Listed entries:
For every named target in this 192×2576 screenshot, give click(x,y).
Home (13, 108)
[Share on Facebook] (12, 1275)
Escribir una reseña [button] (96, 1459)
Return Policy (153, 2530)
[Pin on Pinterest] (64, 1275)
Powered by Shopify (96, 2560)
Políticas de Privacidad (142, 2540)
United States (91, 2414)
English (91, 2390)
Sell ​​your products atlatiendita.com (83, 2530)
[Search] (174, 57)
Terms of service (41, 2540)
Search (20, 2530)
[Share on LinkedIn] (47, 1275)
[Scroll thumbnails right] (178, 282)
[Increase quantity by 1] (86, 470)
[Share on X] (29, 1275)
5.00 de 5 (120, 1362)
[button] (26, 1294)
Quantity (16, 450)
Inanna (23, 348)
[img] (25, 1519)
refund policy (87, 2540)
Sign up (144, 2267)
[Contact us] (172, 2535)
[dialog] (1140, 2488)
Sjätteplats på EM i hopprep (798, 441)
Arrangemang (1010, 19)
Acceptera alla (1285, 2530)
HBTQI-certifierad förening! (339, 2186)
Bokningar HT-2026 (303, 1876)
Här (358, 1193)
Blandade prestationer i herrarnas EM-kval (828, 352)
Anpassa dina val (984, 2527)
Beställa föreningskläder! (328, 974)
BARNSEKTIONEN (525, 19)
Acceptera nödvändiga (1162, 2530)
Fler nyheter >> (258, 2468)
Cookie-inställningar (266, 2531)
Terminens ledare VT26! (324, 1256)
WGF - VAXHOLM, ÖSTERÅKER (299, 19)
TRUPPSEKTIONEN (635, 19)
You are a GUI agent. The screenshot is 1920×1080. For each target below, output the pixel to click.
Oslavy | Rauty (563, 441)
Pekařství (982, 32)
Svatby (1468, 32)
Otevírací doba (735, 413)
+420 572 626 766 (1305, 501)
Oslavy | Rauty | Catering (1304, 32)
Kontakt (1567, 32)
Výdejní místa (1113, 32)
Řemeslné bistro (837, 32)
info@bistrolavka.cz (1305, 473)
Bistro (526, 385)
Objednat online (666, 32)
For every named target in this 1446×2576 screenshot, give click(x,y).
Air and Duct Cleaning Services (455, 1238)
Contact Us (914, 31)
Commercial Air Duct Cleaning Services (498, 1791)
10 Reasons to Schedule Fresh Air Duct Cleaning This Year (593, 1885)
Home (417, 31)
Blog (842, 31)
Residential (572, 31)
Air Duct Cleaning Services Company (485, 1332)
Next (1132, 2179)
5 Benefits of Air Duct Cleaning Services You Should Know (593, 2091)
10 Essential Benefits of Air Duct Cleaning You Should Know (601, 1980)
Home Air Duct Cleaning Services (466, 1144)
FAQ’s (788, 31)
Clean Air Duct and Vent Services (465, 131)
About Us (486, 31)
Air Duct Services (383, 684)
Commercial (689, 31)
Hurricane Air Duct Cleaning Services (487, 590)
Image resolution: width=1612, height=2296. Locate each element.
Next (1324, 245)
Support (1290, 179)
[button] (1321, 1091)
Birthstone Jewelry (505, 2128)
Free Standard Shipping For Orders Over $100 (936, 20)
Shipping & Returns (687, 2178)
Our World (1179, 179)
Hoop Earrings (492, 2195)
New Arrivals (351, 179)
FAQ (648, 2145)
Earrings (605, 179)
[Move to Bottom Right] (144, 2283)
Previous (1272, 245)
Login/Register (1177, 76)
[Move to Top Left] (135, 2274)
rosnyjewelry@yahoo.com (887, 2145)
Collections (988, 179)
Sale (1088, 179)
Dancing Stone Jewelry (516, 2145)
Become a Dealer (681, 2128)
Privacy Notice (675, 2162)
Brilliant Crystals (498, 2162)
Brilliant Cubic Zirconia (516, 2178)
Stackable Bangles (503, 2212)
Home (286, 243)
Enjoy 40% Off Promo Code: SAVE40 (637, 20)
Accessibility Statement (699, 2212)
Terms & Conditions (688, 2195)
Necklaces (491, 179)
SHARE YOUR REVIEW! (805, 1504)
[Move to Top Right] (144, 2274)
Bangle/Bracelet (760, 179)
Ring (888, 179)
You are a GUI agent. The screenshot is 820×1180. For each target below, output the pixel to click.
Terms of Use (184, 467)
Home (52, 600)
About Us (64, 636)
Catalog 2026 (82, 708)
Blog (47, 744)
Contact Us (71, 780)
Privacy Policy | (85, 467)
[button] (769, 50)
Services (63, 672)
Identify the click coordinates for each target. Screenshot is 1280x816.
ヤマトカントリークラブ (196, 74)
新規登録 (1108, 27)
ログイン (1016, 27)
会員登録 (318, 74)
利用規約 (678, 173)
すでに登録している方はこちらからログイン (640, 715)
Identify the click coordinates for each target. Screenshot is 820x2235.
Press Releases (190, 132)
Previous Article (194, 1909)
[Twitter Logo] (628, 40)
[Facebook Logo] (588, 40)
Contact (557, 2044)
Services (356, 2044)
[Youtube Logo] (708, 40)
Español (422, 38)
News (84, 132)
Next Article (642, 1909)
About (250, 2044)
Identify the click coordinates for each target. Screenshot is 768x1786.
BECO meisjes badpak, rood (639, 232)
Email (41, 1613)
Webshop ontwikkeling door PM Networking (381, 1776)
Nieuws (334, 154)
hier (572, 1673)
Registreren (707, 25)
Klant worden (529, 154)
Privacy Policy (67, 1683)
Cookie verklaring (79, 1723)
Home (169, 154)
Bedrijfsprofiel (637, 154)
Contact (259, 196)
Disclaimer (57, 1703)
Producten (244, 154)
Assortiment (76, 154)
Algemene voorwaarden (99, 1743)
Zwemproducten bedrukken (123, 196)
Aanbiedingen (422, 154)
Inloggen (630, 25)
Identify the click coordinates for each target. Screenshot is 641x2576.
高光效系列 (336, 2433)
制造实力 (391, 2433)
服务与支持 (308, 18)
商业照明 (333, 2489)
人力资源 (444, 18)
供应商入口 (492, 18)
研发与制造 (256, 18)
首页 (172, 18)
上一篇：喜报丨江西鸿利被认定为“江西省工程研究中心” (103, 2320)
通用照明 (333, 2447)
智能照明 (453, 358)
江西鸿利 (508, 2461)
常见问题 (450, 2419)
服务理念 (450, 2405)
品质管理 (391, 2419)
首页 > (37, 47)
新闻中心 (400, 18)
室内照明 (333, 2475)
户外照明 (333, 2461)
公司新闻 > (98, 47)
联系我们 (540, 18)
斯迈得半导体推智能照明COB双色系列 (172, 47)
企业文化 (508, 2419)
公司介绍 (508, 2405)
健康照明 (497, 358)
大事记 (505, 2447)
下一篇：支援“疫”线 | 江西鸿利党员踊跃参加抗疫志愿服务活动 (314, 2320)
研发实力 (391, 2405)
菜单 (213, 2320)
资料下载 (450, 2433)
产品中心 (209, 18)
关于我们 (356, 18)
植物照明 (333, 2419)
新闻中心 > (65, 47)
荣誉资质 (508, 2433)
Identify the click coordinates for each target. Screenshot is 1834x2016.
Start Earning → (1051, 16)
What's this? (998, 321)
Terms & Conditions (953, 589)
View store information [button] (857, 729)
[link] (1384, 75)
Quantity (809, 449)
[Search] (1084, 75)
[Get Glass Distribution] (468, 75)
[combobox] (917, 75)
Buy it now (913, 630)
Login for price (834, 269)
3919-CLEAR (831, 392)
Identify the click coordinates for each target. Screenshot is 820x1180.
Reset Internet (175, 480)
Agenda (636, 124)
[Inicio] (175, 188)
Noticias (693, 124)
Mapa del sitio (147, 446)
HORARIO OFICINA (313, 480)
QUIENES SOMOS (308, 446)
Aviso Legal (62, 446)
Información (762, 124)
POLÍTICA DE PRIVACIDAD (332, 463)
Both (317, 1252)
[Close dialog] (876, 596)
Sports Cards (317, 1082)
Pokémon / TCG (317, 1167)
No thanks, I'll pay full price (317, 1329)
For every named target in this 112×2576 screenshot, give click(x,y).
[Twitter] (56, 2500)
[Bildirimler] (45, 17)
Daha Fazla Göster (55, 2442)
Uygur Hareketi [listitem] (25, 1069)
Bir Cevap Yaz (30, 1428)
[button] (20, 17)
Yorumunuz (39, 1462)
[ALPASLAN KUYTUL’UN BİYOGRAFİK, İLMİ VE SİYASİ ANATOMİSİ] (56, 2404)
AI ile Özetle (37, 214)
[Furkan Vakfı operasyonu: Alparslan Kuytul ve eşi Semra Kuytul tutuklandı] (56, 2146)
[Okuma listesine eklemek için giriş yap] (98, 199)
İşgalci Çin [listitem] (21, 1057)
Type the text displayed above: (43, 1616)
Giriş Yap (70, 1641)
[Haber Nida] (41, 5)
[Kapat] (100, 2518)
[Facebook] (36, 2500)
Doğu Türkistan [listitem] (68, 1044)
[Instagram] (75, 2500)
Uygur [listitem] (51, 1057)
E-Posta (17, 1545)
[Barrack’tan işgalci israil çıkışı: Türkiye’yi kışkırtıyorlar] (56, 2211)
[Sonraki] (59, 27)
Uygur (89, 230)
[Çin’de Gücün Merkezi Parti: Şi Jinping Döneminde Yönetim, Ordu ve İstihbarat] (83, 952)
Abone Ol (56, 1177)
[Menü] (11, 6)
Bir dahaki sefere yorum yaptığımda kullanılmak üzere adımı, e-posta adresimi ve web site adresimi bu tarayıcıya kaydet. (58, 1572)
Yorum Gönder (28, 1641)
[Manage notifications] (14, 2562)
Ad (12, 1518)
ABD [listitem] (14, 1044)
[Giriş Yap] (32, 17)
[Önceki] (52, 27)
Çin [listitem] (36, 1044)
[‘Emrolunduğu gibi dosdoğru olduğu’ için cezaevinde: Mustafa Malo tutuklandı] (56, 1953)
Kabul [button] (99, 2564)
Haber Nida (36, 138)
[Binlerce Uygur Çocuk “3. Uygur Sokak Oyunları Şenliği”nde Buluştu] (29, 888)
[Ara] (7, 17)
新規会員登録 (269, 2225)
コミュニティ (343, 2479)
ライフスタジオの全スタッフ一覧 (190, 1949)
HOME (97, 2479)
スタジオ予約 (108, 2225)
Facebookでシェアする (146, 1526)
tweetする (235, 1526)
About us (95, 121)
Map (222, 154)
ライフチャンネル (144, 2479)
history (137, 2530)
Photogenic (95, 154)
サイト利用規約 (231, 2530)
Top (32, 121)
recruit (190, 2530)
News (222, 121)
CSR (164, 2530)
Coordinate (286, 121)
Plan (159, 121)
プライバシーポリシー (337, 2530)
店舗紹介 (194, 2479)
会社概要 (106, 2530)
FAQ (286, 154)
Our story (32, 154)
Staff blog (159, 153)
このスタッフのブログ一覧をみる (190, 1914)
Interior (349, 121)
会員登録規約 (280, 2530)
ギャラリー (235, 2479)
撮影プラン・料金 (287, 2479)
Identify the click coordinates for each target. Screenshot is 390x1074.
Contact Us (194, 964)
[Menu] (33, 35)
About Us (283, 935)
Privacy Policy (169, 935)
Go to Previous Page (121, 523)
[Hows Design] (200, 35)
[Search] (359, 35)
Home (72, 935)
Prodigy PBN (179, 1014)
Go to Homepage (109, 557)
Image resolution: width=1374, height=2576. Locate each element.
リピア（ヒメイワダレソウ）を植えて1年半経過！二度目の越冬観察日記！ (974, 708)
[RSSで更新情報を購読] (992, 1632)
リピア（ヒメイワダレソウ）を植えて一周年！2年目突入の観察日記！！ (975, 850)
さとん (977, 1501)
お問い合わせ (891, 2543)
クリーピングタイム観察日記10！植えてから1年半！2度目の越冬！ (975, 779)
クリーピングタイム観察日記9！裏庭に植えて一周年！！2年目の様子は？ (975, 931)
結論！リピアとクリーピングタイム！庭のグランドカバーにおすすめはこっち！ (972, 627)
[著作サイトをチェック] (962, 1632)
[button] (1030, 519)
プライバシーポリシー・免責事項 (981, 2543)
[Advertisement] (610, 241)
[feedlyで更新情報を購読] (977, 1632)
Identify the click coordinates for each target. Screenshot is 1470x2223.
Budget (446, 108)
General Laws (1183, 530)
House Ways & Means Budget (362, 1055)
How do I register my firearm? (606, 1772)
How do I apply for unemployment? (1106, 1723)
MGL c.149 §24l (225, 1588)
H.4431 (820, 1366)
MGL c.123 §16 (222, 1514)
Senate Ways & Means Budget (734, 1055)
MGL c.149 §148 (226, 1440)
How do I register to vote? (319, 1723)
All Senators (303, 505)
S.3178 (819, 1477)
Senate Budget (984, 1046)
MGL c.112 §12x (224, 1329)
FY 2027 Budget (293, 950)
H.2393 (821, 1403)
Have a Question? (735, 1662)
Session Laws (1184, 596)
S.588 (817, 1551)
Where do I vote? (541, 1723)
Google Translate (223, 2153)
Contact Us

Exercise requirements: Find and copy each line of the listing above that holds the word "Budget".

Result:
Budget (446, 108)
House Ways & Means Budget (362, 1055)
Senate Ways & Means Budget (734, 1055)
Senate Budget (984, 1046)
FY 2027 Budget (293, 950)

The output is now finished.